Legal notice seeks removal of fake news content from Facebook, YouTube
A Supreme Court lawyer on Sunday served a legal notice to multiple organisations, including the Bangladesh Telecommunication Regulatory Commission (BTRC) Chairman and Head of Public Policy (Bangladesh) of Facebook Sabhanaz Rashid Diya, for failing to remove contents from social and digital media platforms that encourage violence and public disorder.
The notice - on behalf of Bangladesh Supreme Court Advocate Nilufer Anjum and Dhaka Judge Court Advocate Md Ashraful Islam - called out the inaction and failure to regulate, monitor, and remove contents that infringe the sovereignty, integrity, image, public order and security of the state.
Barrister Arafat Hosen Khan sent the notice to Sabhanaz Rashid Diya as well as several government bodies including the Chairman, Bangladesh Telecommunication Regulatory Commission (BTRC); Director General, Digital Security Agency; Inspector General of Police (IGP), Bangladesh Police Police Headquarters, etc.
"Due to the lack of regulation by the BTRC and DSA, absence of foresight and deliberate ignorance from Facebook and YouTube, various frivolous, fictitious and fake news is being widely circulated," the legal notice states adding that such posts have violated Sections 30, 64, 76, 97A of the Bangladesh Telecommunication Act, 2001, Sections 8, 13, 16, 25 of the Digital Security Act, 2018 and Section 46 of the Information and Communication Technology Act, 2006 (as amended in 2013).
----------------
__Task set__
- 1) According to the news report, why is fake news being widely circulated? Explain in one to three sentences.
- 2) Echo the news report word for word, beginning at the words that have "The notice - on" and stopping after "of the state.".
Rely only on the news report above when doing the tasks.
----------------
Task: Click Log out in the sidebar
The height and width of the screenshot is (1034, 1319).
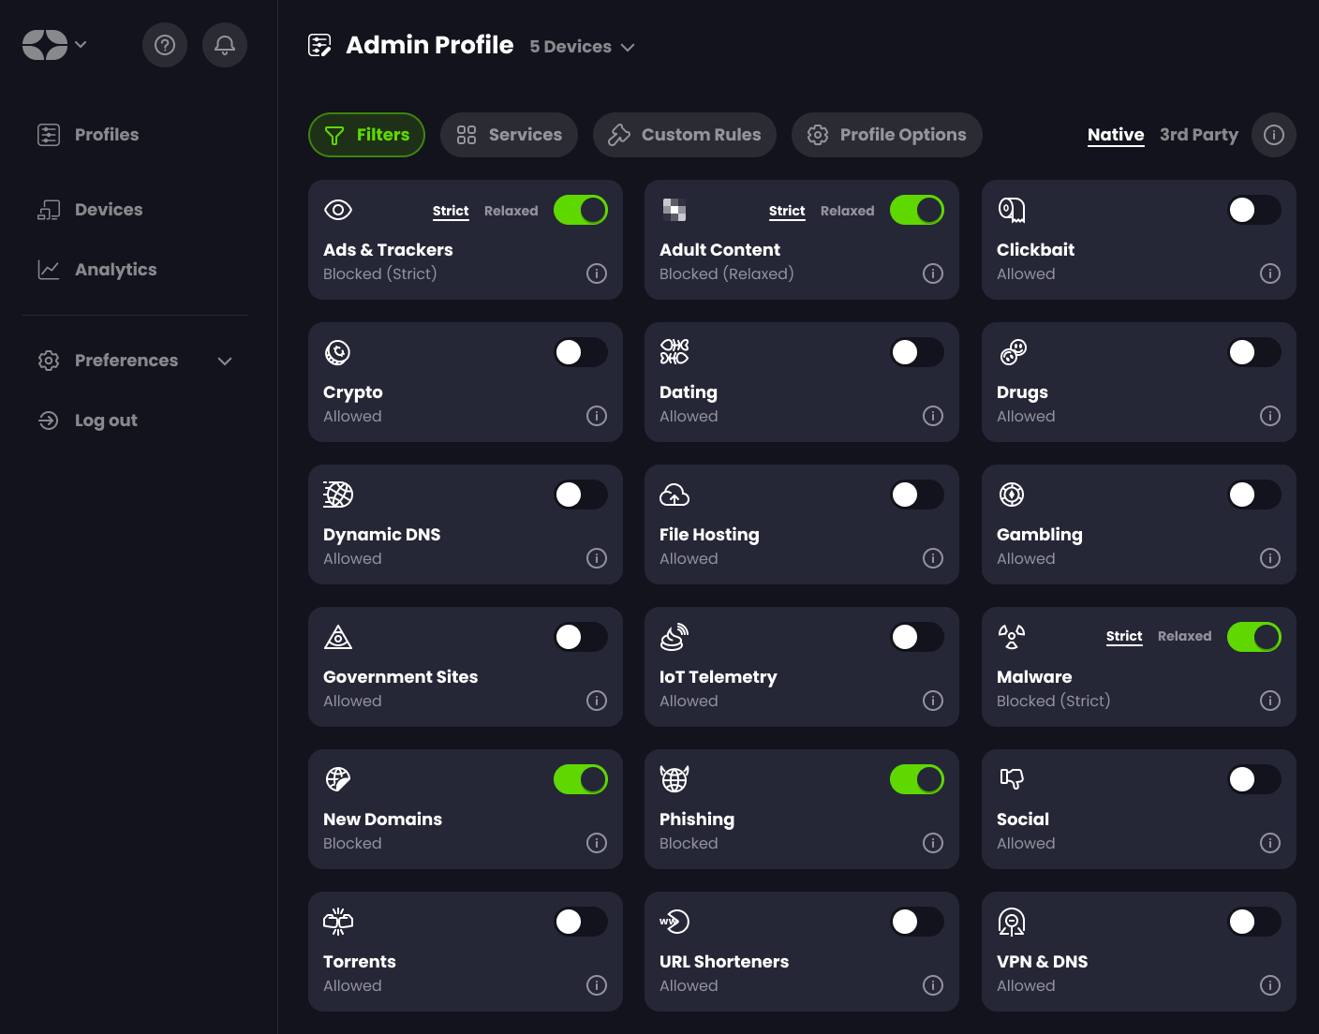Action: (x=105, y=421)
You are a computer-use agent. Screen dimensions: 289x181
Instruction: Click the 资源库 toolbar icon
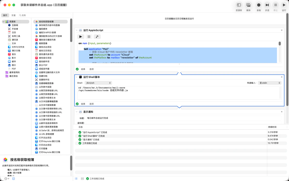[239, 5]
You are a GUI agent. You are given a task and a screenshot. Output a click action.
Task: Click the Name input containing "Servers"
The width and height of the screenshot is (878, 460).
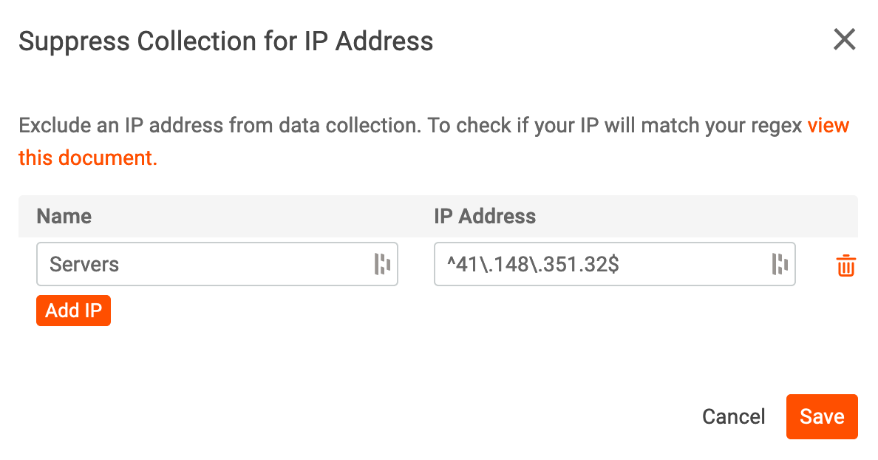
----------------
__The results__
- 1) The legal notice attributes the wide circulation of fake news to the lack of regulation by the BTRC and the DSA. It also blames an absence of foresight and deliberate ignorance on the part of Facebook and YouTube.

- 2)
The notice - on behalf of Bangladesh Supreme Court Advocate Nilufer Anjum and Dhaka Judge Court Advocate Md Ashraful Islam - called out the inaction and failure to regulate, monitor, and remove contents that infringe the sovereignty, integrity, image, public order and security of the state.